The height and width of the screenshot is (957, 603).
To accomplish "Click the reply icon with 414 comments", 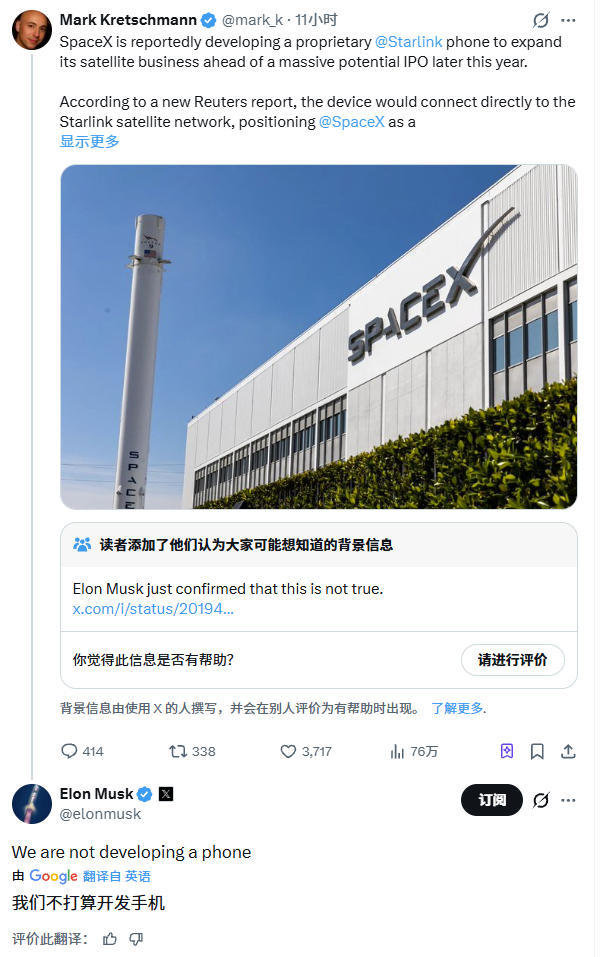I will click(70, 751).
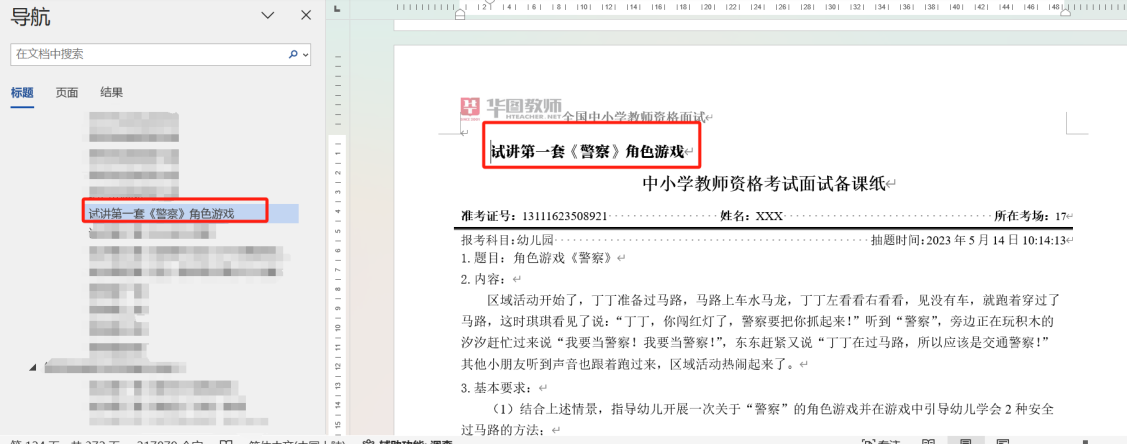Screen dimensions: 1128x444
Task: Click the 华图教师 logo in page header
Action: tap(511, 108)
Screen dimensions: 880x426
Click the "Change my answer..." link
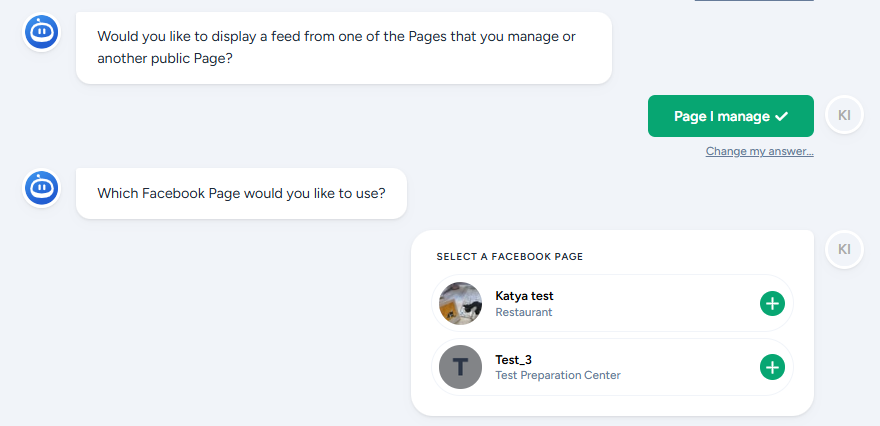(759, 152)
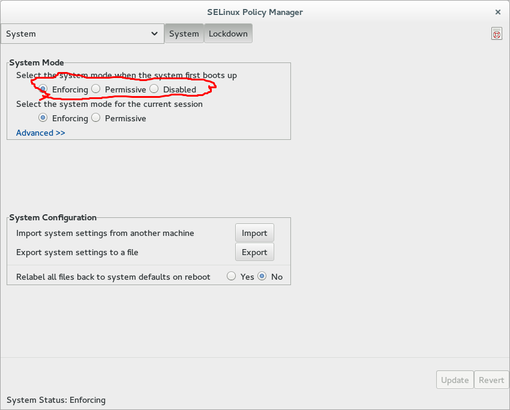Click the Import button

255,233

...

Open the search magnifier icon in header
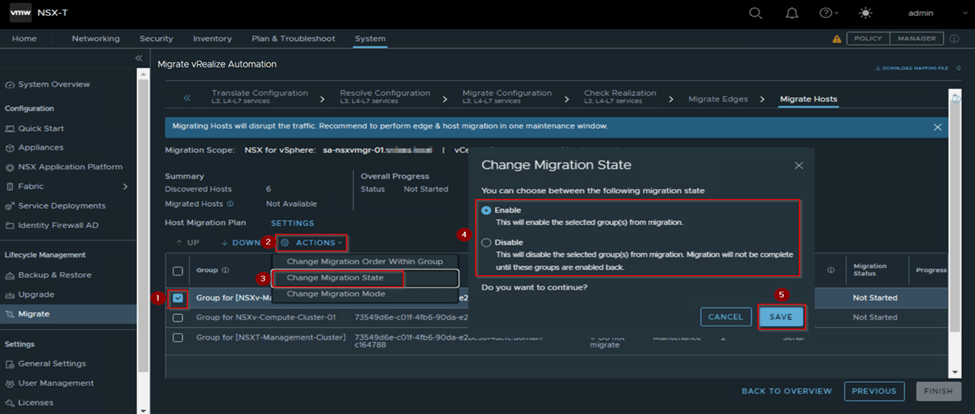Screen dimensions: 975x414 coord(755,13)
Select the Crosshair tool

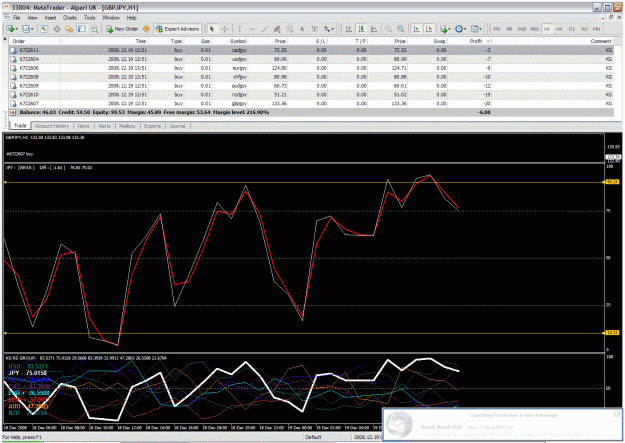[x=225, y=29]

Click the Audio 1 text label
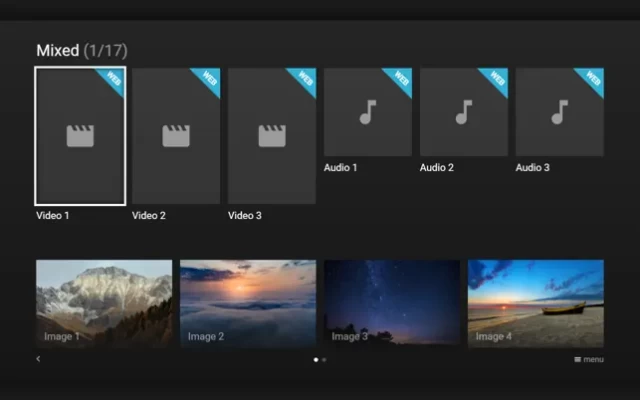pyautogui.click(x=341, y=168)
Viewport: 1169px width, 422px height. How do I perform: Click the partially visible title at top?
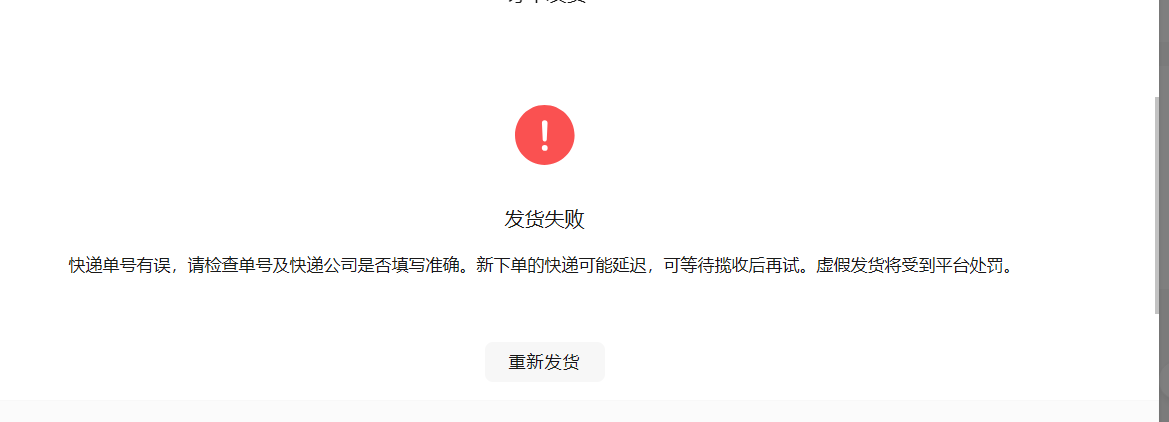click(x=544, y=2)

...

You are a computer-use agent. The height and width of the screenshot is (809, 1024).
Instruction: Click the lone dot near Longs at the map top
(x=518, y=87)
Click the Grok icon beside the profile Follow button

Action item ->
Whenever the string "screenshot" shows up in a line above, copy that line.

Response below ->
The height and width of the screenshot is (957, 603).
You are a computer-use agent. The height and width of the screenshot is (809, 1024).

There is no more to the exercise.